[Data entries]
[Start of Attachment]

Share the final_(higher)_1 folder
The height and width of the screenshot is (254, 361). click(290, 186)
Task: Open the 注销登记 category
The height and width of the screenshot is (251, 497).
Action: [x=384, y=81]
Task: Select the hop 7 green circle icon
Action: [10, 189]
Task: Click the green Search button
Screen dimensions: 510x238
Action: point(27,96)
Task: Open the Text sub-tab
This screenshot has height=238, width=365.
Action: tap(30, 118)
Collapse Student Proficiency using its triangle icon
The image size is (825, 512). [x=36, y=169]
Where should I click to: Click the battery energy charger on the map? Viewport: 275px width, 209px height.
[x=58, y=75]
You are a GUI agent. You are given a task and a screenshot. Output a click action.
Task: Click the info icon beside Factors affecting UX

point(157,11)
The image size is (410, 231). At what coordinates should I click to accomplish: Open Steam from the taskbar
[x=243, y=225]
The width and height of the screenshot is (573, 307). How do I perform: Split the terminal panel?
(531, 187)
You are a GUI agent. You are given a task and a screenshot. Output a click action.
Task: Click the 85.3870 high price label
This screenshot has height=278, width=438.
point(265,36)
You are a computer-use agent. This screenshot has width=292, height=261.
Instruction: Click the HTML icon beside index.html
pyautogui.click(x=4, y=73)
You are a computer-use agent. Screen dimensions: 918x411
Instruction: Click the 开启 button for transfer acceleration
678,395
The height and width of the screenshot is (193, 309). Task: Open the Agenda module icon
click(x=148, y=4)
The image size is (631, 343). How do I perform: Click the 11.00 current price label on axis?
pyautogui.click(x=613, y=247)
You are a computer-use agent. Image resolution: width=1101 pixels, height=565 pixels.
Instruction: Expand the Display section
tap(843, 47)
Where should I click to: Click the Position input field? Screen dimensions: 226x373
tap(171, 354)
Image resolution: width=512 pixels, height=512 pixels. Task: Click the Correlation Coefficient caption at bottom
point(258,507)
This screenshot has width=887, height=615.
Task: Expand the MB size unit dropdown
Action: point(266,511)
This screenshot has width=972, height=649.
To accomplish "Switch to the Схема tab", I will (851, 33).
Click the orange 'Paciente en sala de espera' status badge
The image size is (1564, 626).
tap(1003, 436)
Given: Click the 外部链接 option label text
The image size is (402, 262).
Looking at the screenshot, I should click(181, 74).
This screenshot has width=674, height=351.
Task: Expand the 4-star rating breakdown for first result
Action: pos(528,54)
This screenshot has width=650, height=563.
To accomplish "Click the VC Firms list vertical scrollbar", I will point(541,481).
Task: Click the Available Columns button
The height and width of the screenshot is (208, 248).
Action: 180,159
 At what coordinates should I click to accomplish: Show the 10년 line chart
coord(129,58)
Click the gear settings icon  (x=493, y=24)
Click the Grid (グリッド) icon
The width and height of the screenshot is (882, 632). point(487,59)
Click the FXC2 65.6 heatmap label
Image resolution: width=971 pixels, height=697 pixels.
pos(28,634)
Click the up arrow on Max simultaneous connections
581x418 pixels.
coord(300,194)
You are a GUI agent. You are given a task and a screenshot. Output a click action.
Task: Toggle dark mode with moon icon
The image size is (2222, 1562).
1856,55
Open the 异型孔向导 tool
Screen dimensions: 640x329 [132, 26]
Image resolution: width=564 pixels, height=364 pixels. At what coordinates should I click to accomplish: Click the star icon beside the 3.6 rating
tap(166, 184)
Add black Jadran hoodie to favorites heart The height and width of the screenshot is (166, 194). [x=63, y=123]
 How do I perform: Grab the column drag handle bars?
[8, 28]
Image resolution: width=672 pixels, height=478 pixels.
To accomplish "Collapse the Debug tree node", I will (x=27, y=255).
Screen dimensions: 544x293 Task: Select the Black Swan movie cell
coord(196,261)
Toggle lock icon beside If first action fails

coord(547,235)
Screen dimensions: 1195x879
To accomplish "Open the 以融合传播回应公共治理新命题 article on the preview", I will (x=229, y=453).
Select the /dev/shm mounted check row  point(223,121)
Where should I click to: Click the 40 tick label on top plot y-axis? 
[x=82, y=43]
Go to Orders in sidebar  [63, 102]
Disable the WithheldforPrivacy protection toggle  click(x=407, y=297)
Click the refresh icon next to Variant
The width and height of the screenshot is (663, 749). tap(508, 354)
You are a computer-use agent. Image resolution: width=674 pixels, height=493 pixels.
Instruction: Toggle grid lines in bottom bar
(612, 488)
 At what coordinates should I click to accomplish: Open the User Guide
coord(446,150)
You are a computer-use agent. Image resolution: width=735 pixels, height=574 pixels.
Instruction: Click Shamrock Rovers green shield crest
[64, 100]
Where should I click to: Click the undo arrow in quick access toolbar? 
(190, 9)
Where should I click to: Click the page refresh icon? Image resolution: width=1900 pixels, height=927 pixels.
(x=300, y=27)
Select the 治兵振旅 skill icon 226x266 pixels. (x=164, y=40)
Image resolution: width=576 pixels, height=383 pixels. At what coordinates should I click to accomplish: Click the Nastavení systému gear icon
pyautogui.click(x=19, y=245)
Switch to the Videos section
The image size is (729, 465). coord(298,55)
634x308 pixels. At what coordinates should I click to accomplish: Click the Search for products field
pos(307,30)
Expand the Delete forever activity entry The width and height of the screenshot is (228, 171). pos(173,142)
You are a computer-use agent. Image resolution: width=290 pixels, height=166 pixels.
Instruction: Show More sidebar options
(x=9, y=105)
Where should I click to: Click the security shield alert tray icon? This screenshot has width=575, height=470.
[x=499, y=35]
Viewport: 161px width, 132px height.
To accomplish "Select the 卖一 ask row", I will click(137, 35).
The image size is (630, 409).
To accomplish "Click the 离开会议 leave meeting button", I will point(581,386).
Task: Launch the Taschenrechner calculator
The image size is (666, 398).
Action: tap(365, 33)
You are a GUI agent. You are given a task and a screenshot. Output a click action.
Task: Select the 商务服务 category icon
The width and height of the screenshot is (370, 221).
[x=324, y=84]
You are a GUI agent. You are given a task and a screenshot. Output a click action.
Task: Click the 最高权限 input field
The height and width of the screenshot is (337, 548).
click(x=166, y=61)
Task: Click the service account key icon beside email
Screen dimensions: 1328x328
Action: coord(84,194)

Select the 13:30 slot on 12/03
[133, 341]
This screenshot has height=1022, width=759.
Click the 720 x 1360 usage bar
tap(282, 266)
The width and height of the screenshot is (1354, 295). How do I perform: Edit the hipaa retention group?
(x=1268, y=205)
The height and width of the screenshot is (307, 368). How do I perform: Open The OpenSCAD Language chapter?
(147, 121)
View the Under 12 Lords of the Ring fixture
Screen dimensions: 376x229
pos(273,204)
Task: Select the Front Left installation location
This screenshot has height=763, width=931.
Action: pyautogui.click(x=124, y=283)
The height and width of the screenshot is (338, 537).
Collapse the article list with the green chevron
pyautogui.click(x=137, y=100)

[End of Attachment]

■ ACTIVITY
Every line in the data that holds the string "computer" should be copied.

■ FINAL ANSWER
You are a computer-use agent. This screenshot has width=292, height=261.
You are a computer-use agent. Screen dimensions: 918x411
You are a computer-use agent. Image resolution: width=1101 pixels, height=565 pixels.
You are a computer-use agent. Image resolution: width=674 pixels, height=493 pixels.
You are a computer-use agent. Image resolution: width=735 pixels, height=574 pixels.
You are a computer-use agent. Image resolution: width=290 pixels, height=166 pixels.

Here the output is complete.